Total phosphorus (T-P) refers to the concentration of phosphorus in water and is one of the important parameters for eutrophication in lakes and rivers. In current research, neuroscience dependent (i.e., singular and double-platform synthetic) approaches were employed to predict the river T-P concentration. Singular techniques were developed utilizing machine learning based (support vector machines (SVMs), stochastic gradient boosting (SGB)), and deep learning based multilayer perceptron (DMLP) models. Besides, double-platform synthetic techniques were developed by integrating a prior data-processing (Discrete-wavelet) algorithm with the singular techniques. Six input scenarios conditional on different water quantity and quality parameters acquired from two stations (Hwangji and Toilchun), South Korea, were employed for appraising singular and double-platform synthetic techniques.
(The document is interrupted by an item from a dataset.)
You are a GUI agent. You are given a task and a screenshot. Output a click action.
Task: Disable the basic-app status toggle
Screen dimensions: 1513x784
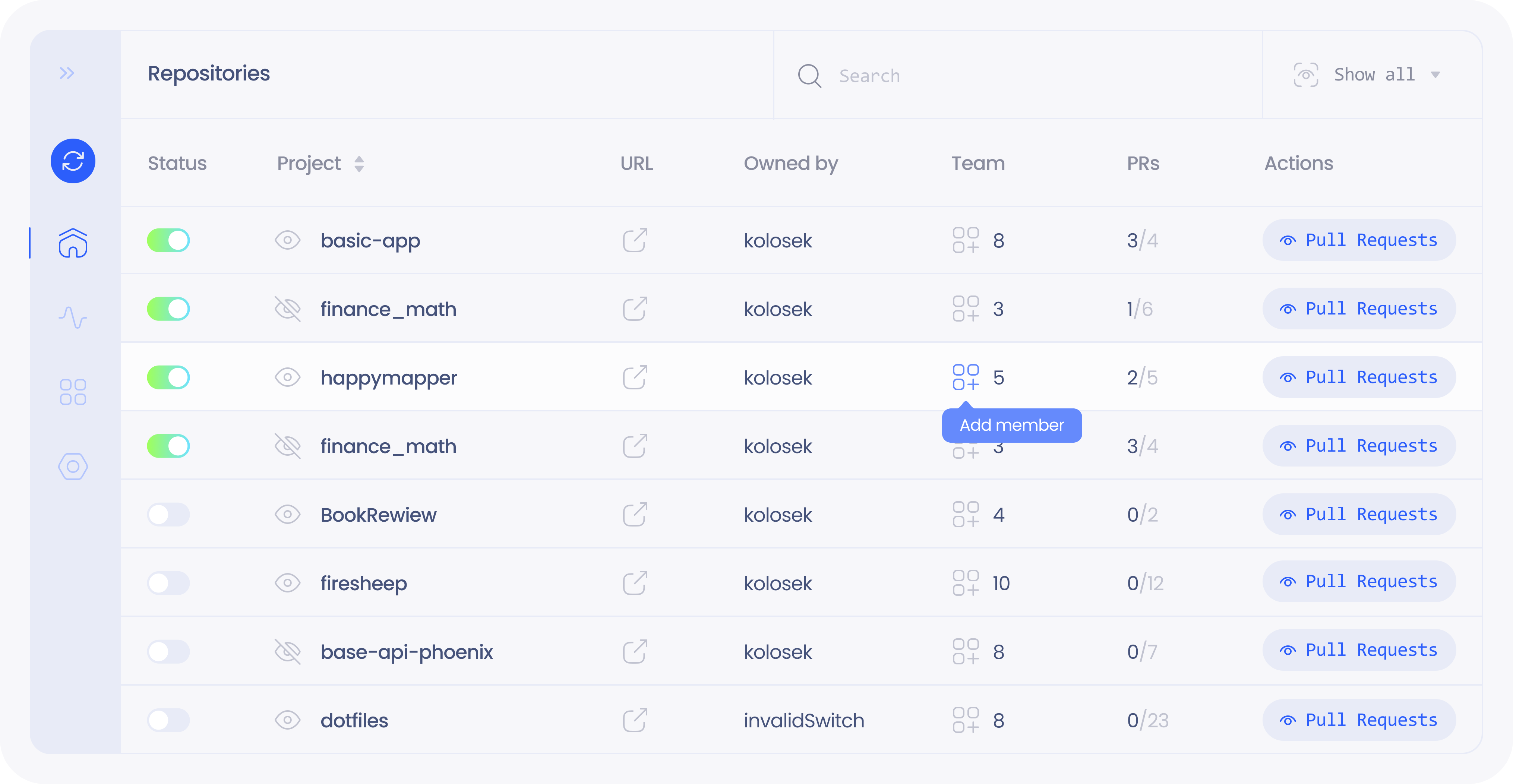(x=168, y=240)
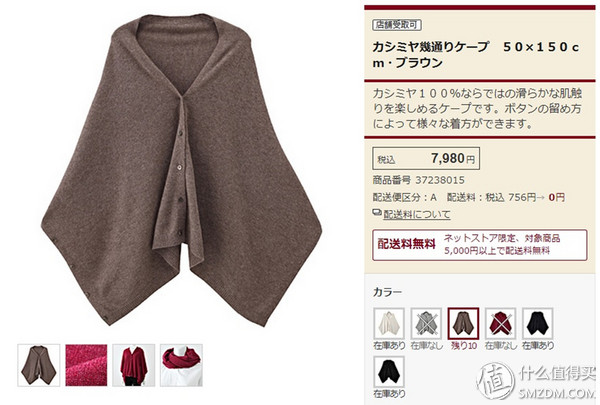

The various promoted models were evaluated using four statistical standards viz., mean absolute error (MAE), root mean square error (RMSE), scatter index (SI), and Pearson correlation coefficient (CCp), and four visual references viz., scatter diagram, box-and-whisker plot, violin plot, and Taylor diagram. It can be indicated from the outcomes that the double-platform synthetic techniques did not always lead to more accurate predictions than the singular techniques. Further, results also supplied that the SGB with the 6th input (MAE = 0.012 mg/L, RMSE = 0.014 mg/L, and CCp = 0.650 for Hwangji; MAE = 0.011 mg/L, RMSE = 0.017 mg/L, and CCp = 0.963 for Toilchun) scenario model demonstrated the best accuracy for predicting river T-P concentration by the singular techniques for both stations, whereas the discrete-wavelet SVMs with the 4th input (MAE = 0.007 mg/L, RMSE = 0.011 mg/L, and CCp = 0.765 for Hwangji) and discrete-wavelet SGB with the 5th input (MAE = 0.012 mg/L, RMSE = 0.017 mg/L, and CCp = 0.953 for Toilchun) scenario models provided the best predictive accuracy among double-platform synthetic techniques, respectively.